Mohit Khera, MD, MBA, MPH, is a board-certified urologist specializing in male infertility, male and female sexual dysfunction, and declining testosterone levels in aging men. Dr. Khera’s research focuses on the efficacy of botulinum toxin type A in treating Peyronie’s disease as well as genetic and epigenetic studies on post-finasteride syndrome patients and testosterone-replacement therapy.

Dr. Khera earned his MBA and MPH from Boston University before earning his MD from the University of Texas Medical School at San Antonio. Dr. Khera completed his urology residency training in the Scott Department of Urology at Baylor College of Medicine (BCM) where he also completed a one-year general surgery internship. After completing his urology residency, he went on to complete a one-year fellowship in Male Reproductive Medicine and Surgery at BCM. Currently Dr. Khera is a professor in the Scott Department of Urology at Baylor College of Medicine, and he holds the F. Brantley Scott Chair in urology. Dr. Khera also serves as the director of the Laboratory for Andrology Research, the medical director of the Baylor Executive Health Program and the medical director of the Scott Department of Urology. He also serves as president of the Sexual Medicine Society of North America.

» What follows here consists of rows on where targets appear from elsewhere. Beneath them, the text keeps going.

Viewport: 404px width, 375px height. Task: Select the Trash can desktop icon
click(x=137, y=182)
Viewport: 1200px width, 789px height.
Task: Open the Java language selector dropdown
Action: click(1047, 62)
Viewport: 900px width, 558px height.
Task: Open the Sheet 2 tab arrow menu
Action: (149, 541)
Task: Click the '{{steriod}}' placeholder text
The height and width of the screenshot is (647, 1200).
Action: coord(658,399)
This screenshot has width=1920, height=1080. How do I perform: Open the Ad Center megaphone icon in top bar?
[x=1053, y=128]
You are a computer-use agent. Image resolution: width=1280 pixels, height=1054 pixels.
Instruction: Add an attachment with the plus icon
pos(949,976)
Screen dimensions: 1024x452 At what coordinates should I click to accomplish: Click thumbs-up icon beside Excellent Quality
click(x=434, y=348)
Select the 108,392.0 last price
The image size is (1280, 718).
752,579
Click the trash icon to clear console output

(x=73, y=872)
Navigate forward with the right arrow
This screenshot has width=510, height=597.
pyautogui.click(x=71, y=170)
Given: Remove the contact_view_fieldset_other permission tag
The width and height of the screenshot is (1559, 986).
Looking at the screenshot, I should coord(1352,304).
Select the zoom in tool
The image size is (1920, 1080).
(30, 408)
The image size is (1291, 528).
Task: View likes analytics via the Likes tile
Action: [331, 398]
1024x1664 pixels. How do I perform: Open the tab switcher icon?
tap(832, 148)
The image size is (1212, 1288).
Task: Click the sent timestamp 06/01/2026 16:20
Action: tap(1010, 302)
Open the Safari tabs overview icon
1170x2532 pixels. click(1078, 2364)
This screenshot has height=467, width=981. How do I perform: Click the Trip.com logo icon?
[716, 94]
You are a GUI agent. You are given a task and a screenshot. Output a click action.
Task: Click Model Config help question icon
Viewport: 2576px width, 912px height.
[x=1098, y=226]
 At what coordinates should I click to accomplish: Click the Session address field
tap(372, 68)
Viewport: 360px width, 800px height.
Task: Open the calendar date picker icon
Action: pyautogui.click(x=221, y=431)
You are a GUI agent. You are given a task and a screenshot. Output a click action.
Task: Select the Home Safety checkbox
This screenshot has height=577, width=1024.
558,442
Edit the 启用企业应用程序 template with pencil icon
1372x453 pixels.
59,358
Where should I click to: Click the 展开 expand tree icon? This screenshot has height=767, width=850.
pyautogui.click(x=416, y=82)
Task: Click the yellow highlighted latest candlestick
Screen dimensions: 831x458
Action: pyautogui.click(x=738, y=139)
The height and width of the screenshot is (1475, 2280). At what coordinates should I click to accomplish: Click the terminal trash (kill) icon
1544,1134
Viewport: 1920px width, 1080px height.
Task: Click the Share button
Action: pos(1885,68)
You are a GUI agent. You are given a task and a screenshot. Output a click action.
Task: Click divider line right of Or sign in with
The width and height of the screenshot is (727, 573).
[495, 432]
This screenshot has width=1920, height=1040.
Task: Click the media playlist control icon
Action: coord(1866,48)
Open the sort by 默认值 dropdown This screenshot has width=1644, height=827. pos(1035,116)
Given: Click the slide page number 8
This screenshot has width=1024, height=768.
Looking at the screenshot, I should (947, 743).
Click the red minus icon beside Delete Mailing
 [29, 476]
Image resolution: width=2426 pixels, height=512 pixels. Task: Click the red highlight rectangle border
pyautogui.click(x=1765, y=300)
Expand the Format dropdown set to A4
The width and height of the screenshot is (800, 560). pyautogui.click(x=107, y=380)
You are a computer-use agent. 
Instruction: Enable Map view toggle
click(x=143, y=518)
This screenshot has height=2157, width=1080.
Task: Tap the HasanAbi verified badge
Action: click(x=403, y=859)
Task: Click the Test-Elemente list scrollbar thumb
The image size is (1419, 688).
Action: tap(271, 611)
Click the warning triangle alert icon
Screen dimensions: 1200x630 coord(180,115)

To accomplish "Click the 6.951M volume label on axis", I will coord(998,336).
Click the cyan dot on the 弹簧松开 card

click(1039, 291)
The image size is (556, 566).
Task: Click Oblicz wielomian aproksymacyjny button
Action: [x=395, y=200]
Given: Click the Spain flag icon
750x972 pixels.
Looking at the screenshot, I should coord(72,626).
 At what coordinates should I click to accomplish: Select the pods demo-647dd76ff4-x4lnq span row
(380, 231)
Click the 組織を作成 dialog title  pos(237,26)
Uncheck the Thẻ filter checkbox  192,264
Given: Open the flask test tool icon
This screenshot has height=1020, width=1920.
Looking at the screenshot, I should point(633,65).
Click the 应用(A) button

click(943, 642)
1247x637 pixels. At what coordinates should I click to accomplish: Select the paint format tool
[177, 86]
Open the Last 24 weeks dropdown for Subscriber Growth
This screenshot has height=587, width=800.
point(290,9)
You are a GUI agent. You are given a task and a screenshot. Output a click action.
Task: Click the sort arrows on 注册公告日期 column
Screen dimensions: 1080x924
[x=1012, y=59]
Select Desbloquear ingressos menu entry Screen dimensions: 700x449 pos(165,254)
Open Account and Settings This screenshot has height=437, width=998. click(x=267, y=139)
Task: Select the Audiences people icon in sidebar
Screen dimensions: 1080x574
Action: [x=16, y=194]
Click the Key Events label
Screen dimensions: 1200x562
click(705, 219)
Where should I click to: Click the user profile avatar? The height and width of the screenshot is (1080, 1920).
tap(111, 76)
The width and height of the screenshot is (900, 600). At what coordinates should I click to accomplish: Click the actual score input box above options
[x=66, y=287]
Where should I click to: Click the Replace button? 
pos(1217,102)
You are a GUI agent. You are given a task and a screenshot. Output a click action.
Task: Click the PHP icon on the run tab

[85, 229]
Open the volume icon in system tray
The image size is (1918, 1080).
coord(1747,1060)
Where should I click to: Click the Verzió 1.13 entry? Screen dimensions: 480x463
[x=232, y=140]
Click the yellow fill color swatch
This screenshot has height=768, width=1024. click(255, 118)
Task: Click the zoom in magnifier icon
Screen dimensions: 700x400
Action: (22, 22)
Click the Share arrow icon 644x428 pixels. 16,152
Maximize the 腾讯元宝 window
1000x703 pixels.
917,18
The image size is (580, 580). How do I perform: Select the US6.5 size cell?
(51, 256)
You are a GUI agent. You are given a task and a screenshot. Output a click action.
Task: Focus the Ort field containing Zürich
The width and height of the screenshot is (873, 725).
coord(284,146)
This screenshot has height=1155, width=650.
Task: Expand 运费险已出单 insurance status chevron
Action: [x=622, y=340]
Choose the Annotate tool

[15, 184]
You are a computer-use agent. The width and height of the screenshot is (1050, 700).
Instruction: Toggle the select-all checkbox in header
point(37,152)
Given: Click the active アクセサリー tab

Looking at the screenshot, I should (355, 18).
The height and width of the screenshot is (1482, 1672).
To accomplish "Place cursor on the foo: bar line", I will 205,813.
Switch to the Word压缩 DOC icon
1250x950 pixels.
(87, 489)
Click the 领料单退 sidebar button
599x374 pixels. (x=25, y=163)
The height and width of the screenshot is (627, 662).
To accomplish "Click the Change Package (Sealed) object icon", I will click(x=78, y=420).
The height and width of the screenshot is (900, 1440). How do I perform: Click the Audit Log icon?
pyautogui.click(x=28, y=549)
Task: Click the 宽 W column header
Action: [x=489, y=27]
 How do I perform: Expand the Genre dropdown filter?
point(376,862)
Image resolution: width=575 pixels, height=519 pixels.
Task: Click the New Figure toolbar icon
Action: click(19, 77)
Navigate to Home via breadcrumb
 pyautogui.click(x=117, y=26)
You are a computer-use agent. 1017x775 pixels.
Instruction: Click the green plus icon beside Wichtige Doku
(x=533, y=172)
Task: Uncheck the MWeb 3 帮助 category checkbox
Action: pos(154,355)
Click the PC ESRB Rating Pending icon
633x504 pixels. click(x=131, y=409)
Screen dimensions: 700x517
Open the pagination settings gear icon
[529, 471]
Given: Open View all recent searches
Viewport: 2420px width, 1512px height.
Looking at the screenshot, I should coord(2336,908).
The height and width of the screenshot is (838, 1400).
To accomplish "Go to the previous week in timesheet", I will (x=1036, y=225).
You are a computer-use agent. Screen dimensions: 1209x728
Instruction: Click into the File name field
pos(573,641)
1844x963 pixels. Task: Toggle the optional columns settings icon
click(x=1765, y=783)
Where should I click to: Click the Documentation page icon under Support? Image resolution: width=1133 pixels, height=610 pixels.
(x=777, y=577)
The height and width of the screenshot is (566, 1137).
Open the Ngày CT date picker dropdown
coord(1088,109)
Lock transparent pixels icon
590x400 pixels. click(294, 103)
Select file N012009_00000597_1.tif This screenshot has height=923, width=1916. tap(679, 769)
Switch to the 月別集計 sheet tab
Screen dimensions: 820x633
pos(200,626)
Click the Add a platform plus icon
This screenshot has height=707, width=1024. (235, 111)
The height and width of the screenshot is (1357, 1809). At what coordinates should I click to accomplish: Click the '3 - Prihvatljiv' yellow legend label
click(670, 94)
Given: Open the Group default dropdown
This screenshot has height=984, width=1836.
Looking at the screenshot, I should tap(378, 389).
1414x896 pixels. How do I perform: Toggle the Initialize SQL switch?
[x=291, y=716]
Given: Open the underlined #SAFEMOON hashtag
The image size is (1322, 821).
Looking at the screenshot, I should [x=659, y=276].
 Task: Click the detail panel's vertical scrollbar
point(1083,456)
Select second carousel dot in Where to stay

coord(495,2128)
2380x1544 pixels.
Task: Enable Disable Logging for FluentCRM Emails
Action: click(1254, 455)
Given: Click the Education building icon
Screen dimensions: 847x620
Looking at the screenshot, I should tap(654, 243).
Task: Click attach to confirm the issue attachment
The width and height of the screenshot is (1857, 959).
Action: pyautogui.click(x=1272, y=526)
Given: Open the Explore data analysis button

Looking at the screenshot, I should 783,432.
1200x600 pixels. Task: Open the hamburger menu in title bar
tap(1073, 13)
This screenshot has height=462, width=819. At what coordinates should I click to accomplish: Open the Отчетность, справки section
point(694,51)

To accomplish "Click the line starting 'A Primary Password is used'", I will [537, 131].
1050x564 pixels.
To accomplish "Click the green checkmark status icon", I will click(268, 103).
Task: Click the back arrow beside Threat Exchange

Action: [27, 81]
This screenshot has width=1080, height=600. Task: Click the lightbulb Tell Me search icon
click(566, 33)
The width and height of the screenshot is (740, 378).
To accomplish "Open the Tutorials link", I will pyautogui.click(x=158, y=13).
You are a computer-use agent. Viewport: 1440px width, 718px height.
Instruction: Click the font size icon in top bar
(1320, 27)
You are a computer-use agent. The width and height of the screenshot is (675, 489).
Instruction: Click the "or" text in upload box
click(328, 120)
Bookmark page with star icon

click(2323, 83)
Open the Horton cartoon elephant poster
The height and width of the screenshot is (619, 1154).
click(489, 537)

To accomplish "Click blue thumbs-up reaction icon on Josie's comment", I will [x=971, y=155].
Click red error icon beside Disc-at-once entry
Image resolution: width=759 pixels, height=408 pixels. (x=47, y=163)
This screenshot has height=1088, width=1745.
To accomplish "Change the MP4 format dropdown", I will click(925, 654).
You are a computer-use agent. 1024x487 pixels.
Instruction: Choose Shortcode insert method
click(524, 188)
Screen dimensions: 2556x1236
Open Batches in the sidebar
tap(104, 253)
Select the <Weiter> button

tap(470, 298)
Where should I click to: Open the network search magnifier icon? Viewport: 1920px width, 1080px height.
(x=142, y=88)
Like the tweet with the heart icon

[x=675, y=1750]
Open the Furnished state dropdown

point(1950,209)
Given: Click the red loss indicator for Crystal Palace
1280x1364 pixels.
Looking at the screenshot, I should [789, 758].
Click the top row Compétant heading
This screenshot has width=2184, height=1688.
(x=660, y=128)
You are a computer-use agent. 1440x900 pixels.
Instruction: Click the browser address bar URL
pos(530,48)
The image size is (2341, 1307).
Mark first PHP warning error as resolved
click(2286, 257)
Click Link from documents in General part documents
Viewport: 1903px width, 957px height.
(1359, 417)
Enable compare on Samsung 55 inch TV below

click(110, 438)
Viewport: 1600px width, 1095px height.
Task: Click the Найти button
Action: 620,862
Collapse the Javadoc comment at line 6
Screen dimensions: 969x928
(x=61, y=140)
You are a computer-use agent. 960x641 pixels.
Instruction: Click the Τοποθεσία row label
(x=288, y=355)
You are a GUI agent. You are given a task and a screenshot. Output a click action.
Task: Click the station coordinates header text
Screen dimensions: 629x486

Dr. Khera has initiated numerous FDA-approved clinical trials. His scientific and clinical experiences have allowed him to thus far give over 400 lectures at scientific meetings throughout the world, publish over 160 articles in peer-reviewed journals, complete 15 book chapters, and edit and write two books in the field of sexual medicine and men’s health. Dr. Khera shares his time and knowledge with the general public. He has been voted several times as one of Houston’s Best Doctors by Health and Sport Fitness Magazine and by Houstonia Magazine and is a frequent guest on such TV programs as Fox News’ “Ask theDoctor.” He also writes a blog on men’s health for the Houston Chronicle newspaper.